Secrets of the Disruptors: Ripple Energy's Sarah Merrick

Madeleine Cuff
clock • 4 min read

Ripple Energy founder Sarah Merrick on trusting your instincts and creating radical change, in an extract from the new Secrets of the Disruptors report

Sarah Merrick is the founder of Ripple Energy, an energy company that seeks to create a renewable energy future owned by people and not big energy companies. Ripple Energy provides coowned onshore wind farms through the Community Benefit Society, and the members - i.e. households - are able to draw on the energy supply produced by the development.

Merrick has worked in renewable energy for 18 years, including as vice chair of the board of directors for RenewableUK, one of the UK's leading renewable energy trade associations.

What does your organisation do and how is it challenging the industry status quo?

Ripple's vision is a renewable energy future owned by people, not companies. We will enable people, ordinary domestic households, to collectively own onshore wind farms and be supplied by the low cost electricity they produce. People no longer need utilities to choose whether to build renewables, nuclear or gas plants to supply them with electricity. They can do it themselves.

Why is this disruptive model critical for tackling climate change and other environmental challenges?

Incremental change and tinkering around the edges just won't cut it. The world needs a scalable way to deploy renewables on a subsidy-free basis - our model can deliver that. It mobilises consumers' capital in the fight against climate change. 

How do you create a business and investment case for this kind of approach?

People love onshore wind and want low electricity bills. Onshore wind is the UK's cheapest source of electricity, which makes a pretty compelling investment case. We think demand is going to be really strong.

What are the challenges?

Finding a way for our co-owners' electricity bills to reflect their ownership of the wind farm has been the biggest challenge. Customer billing systems aren't necessarily designed with generation ownership in mind.

How do you build public support for rapid disruption of established business models and infrastructures? Does it present a communications challenge?

Ripple is creating a totally new customer proposition. We need to explain it really simply so people understand it and also give enough detail to the people who want it. We're focusing on early adopters first. They are more receptive to new ideas and want to help us make it work.   

Tinkering around the edges just won't cut it

 

What do you expect your industry to look like in 10 years' time?

We want to transform large-scale wind from being a business-to-business industry to a business-to-consumer one. That's a huge change. In 10 years I think the whole energy market will be much more diverse with people playing a far more central role. People will be able to decide how they get their electricity; not simply which company supplies it. 

How should the business community address the risk that disruption will create stranded assets and job losses in key industries?

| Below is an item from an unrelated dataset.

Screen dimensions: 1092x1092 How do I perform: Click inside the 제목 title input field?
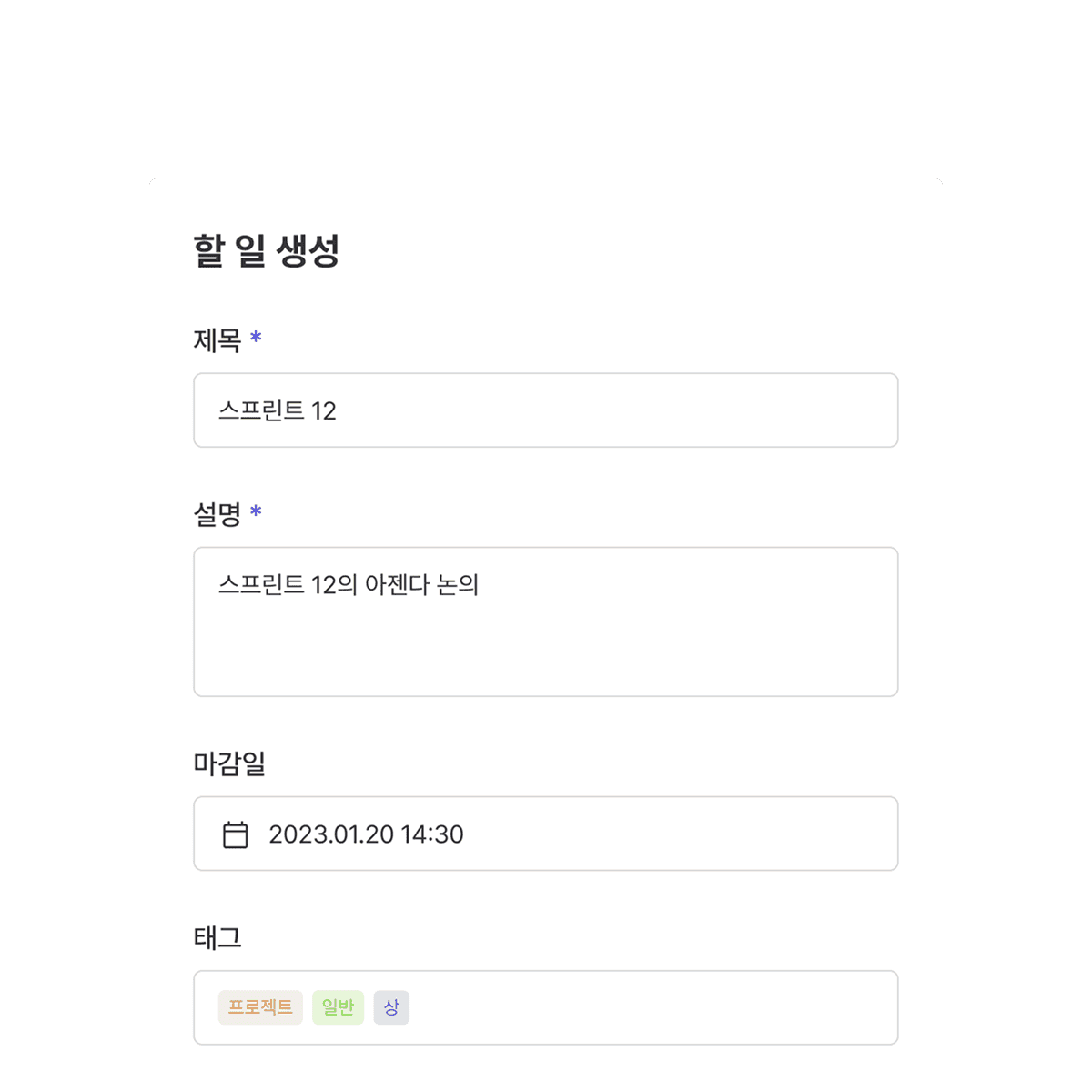pyautogui.click(x=546, y=410)
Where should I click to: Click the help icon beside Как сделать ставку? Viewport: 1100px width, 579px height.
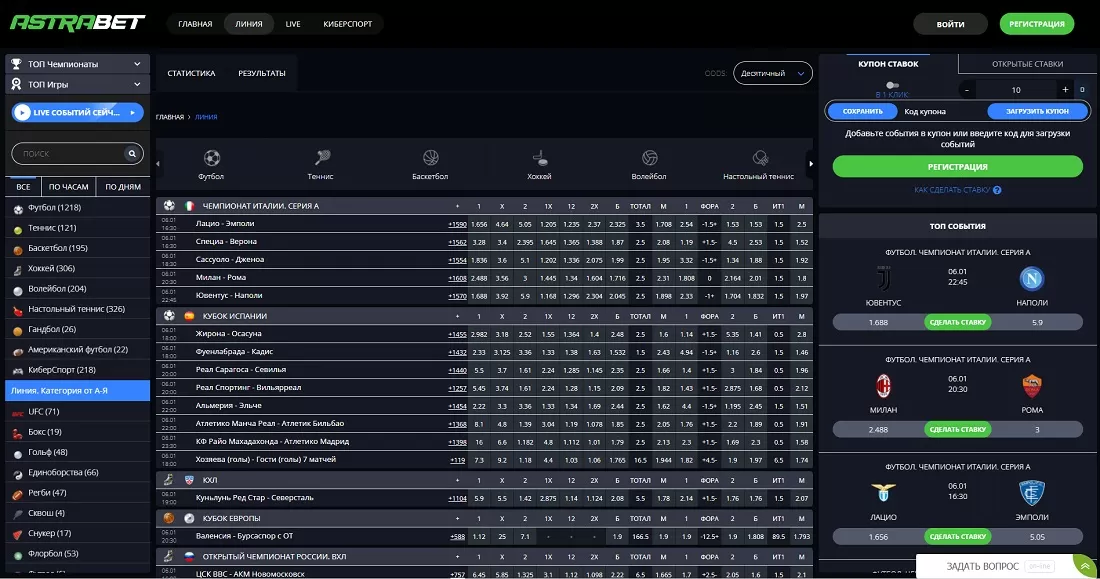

The transformation of the energy sector will create loads of opportunities. Companies and people need to be flexible and adapt. I've worked with ex-soldiers who moved into wind turbine maintenance. Sometimes you get really unexpected crossovers in skill sets, but you might need to dig a bit to find them.

What can policymakers do to accelerate green economic transformation?

Do the really obvious, no-brainer stuff immediately. Like requiring new homes to be super energy efficient, not blocking new onshore wind projects and banning non-electric car sales from 2030. Policymakers need to make the transformation something to embrace, not something to fight against.  

Which other sectors do you think are most ripe for green disruption?

Finance. It's moved so slowly when the climate science signals have been so clear.

How do you think the business world is going to change by 2050?

I'd like to think that sustainability will become baked into business models because it makes economic sense, not just reputational sense. Ultimately, we can't rely on the goodwill of companies to protect the environment, we need a market framework that properly prices in the environment. We shouldn't need to wait until 2050 for that to happen. 

What are the characteristics that lie at the heart of disruptive business models?

Really disruptive ideas need to make people think ‘Of course that's how you do it!' It also has to be the right time. We couldn't have done Ripple five or 10 years ago; onshore wind wasn't cheap enough.

What advice would you give to a green start-up looking to shake up a market today?

Go for it. It's not going to happen unless you do it.

What is the secret of your success disrupting the status quo?

I waited for the right idea and the right time then totally went for it. Also listening to and learning from what people say has really helped. I've not been afraid to tweak the model, whether it's after discussing something with colleagues, suppliers or our amazing advisory board.